Audio Aura:

Light-Weight Audio Augmented Reality

Elizabeth D. Mynatt, Maribeth Back, Roy Want, Ron Frederick
Xerox Palo Alto Research Center
3333 Coyote Hill Road
Palo Alto, CA 94304
[mynatt,back,want,frederick]@parc.xerox.com

ABSTRACT

The physical world can be augmented with auditory cues allowing passive interaction by the user. By combining active badges, distributed systems, and wireless headphones, the movements of users through their workplace can trigger the transmission of auditory cues. These cues can summarize information about the activity of colleagues, notify the status of email or the start of a meeting, and remind of tasks such as retrieving a book at opportune times. We are currently experimenting with a prototype audio augmented reality system, Audio Aura, at Xerox PARC. The goal of this work is to create an aura of auditory information that mimics existing background, auditory awareness cues. We are prototyping sound designs for Audio Aura in VRML 2.0.

KEYWORDS: Audio, Augmented Reality, Auditory Icons, Active Badge, VRML


INTRODUCTION

For many people in office environments much of the content of their jobs (e.g. online documents, calendars, email) is contained within computational devices. Of particular importance is timely information (e.g. the arrival of an email message or the activity of a collaborator) that is generally accessed from a desktop computer.

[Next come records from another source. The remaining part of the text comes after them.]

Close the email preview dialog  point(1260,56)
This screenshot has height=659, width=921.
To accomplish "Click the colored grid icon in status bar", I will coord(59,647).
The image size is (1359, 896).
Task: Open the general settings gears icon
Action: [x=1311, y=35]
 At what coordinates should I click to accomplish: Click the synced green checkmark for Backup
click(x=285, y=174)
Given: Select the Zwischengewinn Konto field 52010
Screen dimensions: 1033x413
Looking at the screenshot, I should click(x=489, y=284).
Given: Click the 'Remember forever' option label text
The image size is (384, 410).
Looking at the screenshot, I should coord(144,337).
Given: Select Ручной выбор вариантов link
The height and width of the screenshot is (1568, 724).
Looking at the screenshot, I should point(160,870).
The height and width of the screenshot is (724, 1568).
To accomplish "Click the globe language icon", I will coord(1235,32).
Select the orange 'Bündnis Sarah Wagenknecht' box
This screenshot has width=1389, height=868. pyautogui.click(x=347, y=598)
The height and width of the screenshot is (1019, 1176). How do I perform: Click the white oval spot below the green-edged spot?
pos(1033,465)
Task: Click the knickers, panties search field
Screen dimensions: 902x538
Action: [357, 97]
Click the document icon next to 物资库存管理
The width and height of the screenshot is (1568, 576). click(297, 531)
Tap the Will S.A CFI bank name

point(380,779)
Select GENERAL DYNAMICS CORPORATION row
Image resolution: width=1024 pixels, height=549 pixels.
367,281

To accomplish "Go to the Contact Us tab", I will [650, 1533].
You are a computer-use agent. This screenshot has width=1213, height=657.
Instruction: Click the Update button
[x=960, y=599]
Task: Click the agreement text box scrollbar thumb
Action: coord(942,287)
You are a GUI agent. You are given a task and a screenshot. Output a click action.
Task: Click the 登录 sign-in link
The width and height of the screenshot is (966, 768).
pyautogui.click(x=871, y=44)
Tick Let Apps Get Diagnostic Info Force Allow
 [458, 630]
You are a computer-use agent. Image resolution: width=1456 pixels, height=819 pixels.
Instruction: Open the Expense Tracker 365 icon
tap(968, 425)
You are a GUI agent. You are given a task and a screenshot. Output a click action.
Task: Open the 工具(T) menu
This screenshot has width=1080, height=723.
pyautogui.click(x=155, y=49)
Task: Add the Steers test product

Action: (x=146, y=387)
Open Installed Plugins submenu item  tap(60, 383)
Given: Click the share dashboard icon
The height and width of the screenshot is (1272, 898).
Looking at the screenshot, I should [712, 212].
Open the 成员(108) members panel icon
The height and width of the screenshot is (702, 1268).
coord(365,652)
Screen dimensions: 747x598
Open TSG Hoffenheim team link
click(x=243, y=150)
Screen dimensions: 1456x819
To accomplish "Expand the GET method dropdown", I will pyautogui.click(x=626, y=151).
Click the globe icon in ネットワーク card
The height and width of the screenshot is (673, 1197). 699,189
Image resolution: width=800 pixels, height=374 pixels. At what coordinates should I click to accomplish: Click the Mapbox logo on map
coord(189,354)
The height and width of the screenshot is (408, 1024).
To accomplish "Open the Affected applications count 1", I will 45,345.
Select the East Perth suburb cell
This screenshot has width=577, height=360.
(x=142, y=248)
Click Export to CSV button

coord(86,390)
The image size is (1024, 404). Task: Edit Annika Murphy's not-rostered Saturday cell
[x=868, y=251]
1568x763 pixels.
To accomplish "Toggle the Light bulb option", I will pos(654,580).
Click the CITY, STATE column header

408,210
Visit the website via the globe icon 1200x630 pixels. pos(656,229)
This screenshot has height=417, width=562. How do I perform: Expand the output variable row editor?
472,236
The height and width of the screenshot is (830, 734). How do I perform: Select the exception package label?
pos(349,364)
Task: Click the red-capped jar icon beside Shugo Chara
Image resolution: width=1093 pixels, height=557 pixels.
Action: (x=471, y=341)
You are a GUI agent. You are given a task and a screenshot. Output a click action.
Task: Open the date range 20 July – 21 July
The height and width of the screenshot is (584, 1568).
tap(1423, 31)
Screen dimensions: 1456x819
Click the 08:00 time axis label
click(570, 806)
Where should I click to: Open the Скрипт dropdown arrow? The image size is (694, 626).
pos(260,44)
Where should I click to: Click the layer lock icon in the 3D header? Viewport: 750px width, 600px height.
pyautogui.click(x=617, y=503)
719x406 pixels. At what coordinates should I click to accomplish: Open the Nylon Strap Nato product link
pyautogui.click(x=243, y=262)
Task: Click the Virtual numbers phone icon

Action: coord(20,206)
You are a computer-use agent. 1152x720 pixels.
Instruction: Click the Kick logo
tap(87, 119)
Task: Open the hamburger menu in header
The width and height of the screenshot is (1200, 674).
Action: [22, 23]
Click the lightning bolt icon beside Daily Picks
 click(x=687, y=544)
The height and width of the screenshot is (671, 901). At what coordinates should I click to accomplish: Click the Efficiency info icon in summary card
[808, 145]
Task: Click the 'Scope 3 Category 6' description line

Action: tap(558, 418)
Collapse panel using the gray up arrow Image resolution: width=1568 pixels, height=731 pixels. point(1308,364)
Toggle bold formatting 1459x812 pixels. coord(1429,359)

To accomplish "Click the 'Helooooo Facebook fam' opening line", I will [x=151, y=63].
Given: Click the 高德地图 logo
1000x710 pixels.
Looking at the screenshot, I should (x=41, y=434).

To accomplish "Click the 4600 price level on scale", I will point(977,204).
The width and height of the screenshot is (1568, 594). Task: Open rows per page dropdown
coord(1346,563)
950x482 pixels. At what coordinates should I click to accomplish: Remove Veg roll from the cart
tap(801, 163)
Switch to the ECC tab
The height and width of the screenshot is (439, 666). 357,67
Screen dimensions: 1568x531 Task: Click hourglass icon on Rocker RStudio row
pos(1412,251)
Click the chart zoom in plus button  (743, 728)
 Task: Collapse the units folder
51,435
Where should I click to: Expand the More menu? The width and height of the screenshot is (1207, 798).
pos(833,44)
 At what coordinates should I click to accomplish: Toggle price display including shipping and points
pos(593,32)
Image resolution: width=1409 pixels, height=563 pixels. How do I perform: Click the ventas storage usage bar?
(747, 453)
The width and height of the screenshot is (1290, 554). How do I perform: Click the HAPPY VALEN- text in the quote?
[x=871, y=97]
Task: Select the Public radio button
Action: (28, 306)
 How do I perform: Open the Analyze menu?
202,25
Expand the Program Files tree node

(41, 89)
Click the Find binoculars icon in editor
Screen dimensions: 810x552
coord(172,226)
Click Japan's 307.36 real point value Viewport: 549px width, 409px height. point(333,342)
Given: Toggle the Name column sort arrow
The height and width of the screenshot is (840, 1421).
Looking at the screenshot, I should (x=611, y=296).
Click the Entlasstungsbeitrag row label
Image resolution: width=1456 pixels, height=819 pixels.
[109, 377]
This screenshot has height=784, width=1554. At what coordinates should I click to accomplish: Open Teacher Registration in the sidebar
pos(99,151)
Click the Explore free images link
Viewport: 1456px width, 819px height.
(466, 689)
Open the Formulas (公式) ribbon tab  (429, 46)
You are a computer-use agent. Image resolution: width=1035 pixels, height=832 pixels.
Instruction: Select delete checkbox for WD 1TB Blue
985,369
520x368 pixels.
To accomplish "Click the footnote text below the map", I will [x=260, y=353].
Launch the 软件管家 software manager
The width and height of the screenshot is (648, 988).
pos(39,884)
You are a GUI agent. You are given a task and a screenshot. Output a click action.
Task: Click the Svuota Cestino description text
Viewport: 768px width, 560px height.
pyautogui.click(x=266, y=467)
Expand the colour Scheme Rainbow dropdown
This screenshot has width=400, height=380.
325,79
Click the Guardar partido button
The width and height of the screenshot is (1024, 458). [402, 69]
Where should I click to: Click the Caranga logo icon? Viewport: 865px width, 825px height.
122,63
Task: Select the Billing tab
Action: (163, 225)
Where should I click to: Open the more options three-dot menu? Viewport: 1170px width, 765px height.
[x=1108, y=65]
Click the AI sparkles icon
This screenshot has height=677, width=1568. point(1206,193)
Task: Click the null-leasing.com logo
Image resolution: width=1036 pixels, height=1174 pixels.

This reliance on desktop computers forces people to focus on a small box in their environment instead of allowing them the freedom and richness of the entire physical environment.

One solution is the design of portable devices that offer some connectivity to desktop computers. However, devices like laptop computers, PDAs, and pagers require relatively heavy-weight interaction. Either users must request information such as inquiring if they have new email, or the device is difficult to ignore, such as a buzzing pager.

We are exploring a different approach to connecting people with computational devices that is based on two concepts. First, we leverage the physical environment to trigger the delivery of information. As a user moves through the office place, entering the coffee room or pausing at a colleague's office, information normally contained in one's desktop computer is summarized and sent to the receiver. The second part of our strategy is to present information via rich auditory cues [4] that build on the peripheral auditory cues people constantly process in their normal environment. By using physical-world triggers and auditory cues, we are creating a light-weight interaction that does not require active participation by the user.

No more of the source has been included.